When milling lignocellulosic biomass, the goal is to process the material until it passes through the screen of selected size on the output of the grinding chamber. The dimensions of the biomass feedstock and its moisture content will impact how it processes through the knife mill. The biomass should flow through the knife mill without causing it to slow or jam. Smooth processing will minimize heat build-up. While lignocellulosic biomass is not highly heat sensitive, it is still important to minimize heat generation during processing to avoid damage to the biomass and/or loss of volatile components.

Moisture content, while simple and straightforward to measure, it an important parameter for subsequent calculations. Care should be taken to make accurate weight measurements. Once dried in the oven, samples must be kept dry in a desiccator to avoid reabsorption of moisture. Verify that the oven used is set to the correct temperature of 105°C and check periodically that the interior is maintained at the set temperature.

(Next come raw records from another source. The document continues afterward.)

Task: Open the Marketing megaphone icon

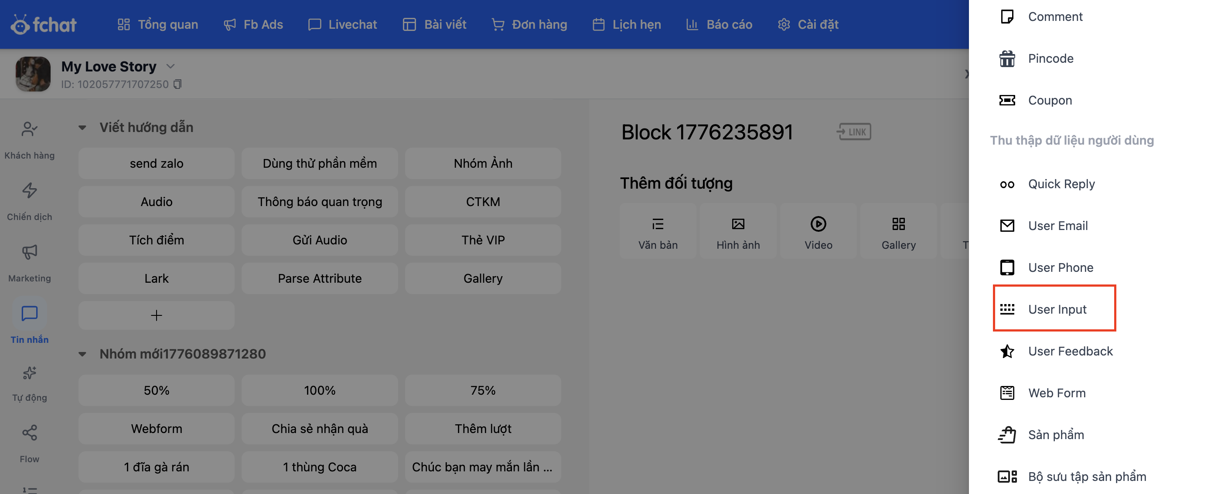Action: (x=29, y=252)
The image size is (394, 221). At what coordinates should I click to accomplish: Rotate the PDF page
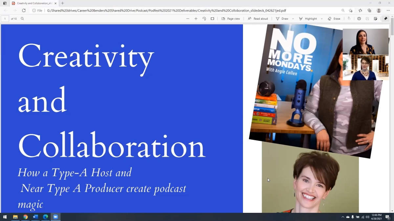point(204,19)
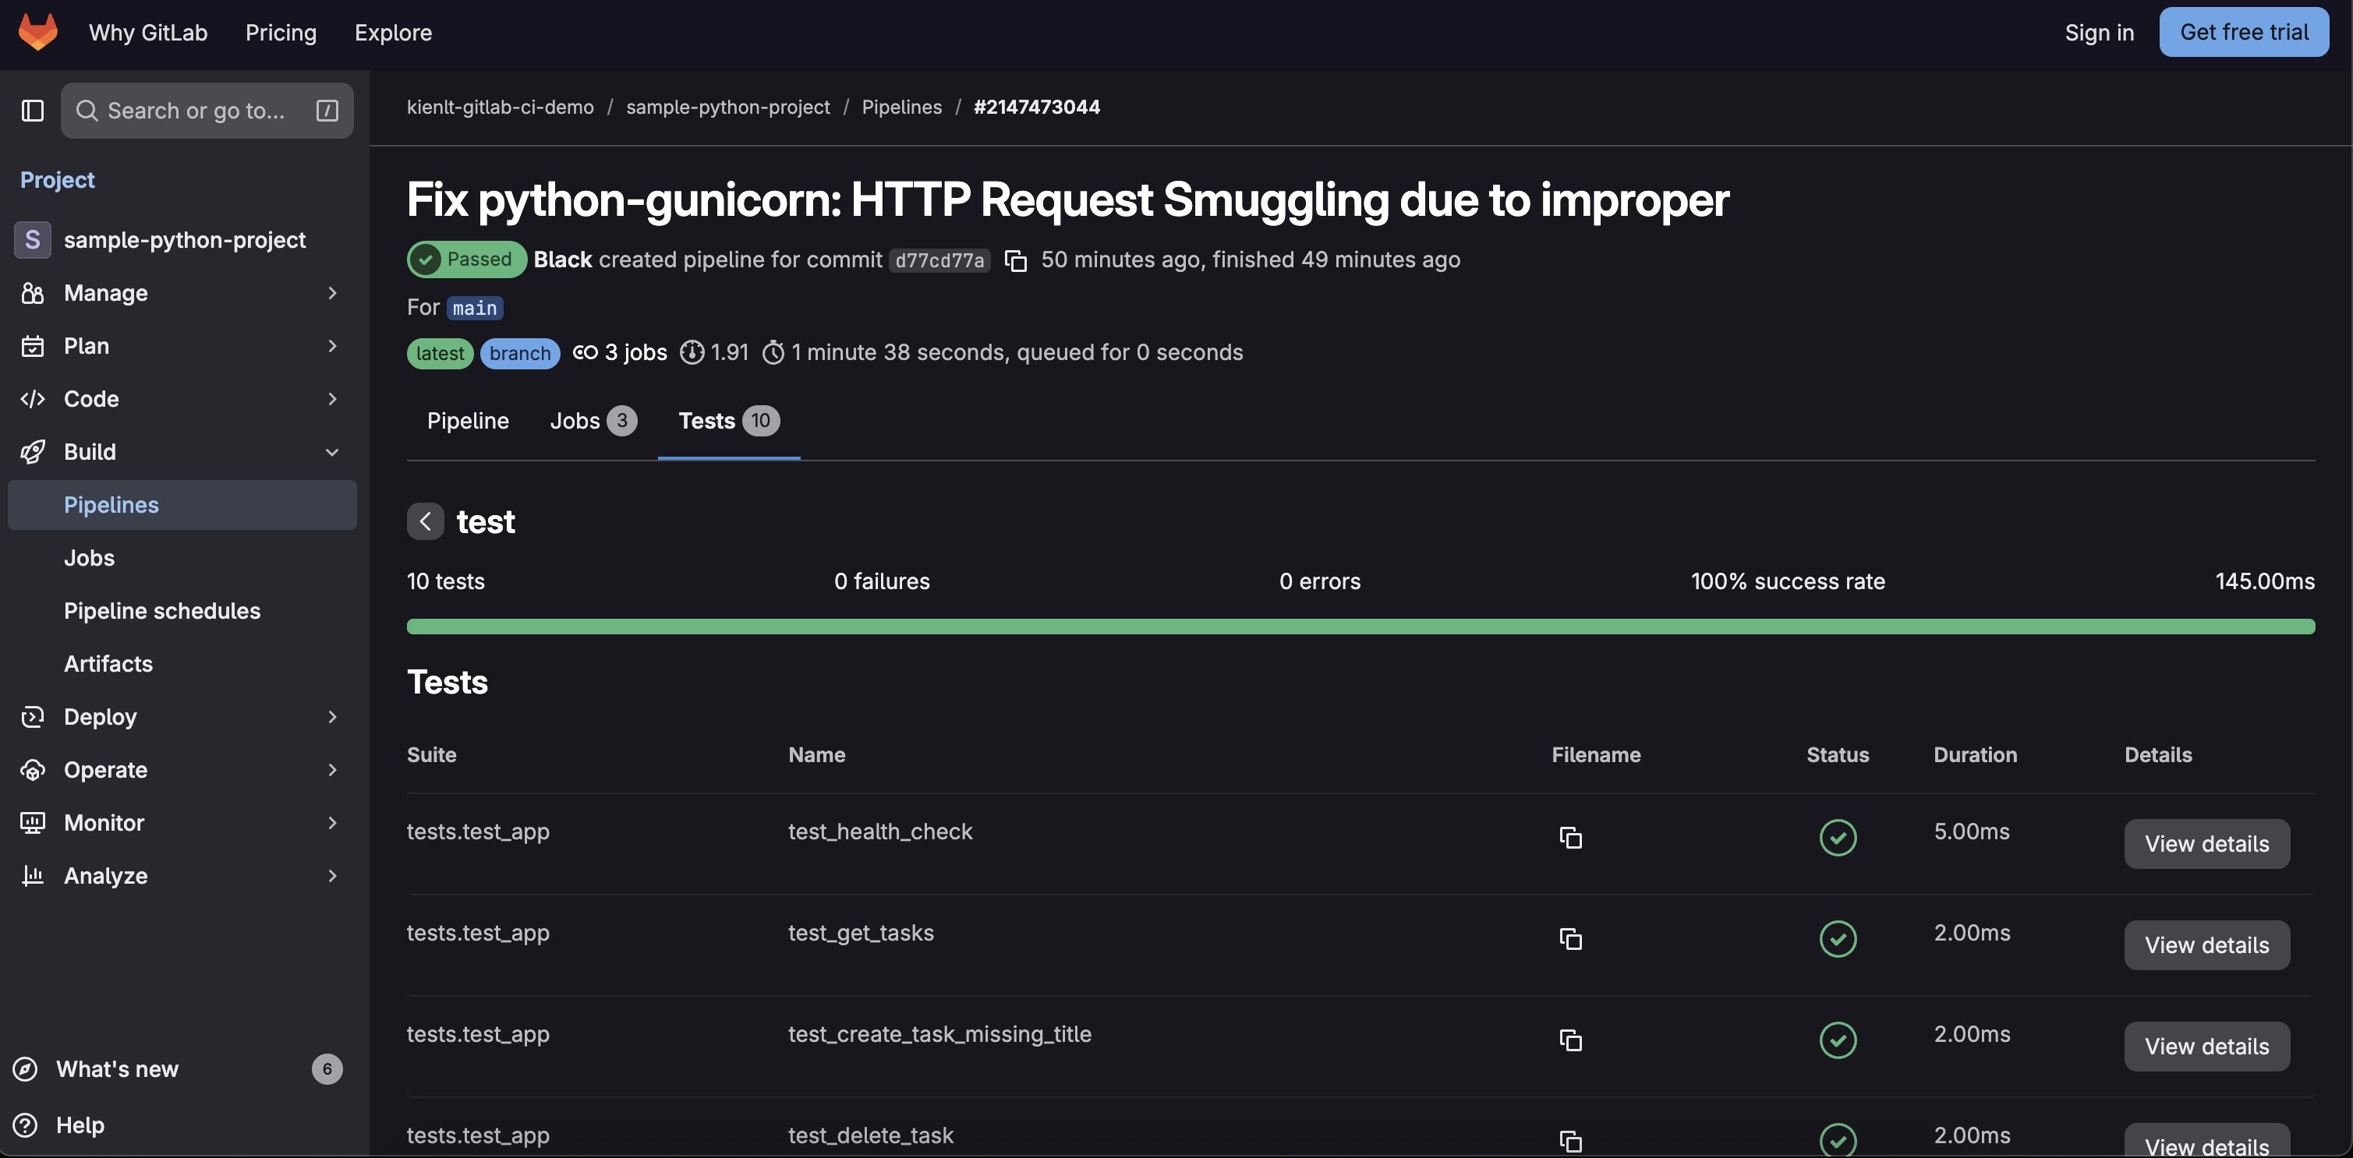The width and height of the screenshot is (2353, 1158).
Task: Collapse the Build section
Action: [x=332, y=451]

Basic Protocol 2: Cellulose determination

The initial digestion of the lignocellulosic biomass is the critical first step to remove hemicellulose and lignin from the plant cell walls. Errors in this step will translate directly to errors in the cellulose determination. The digestion incubation time and temperature and the mixing time and frequency should be carefully monitored and kept consistent across samples designated for comparative analysis. Take care not to lose any of the pellet that contains the cellulose when discarding the supernatant after the digestion and through all washing steps. Pipet out the supernatant very slowly to avoid removing any of the pellet. If pellet material is discarded with the supernatant, the cellulose determination will be falsely low. The hydrolysis step to convert cellulose to glucose is the next critical step. Again, incubation time and temperature and mixing time and frequency should be carefully monitored across samples designated for comparative analysis. Visually inspect the tubes to see if the pellet is completely dissolved, indicating complete hydrolysis. If you can see particulate matter, the incubation time must be increased. If the hydrolysis is incomplete due to shorter time, lower temperature or inadequate mixing, cellulose will not be fully converted to glucose and cellulose determination will be falsely low.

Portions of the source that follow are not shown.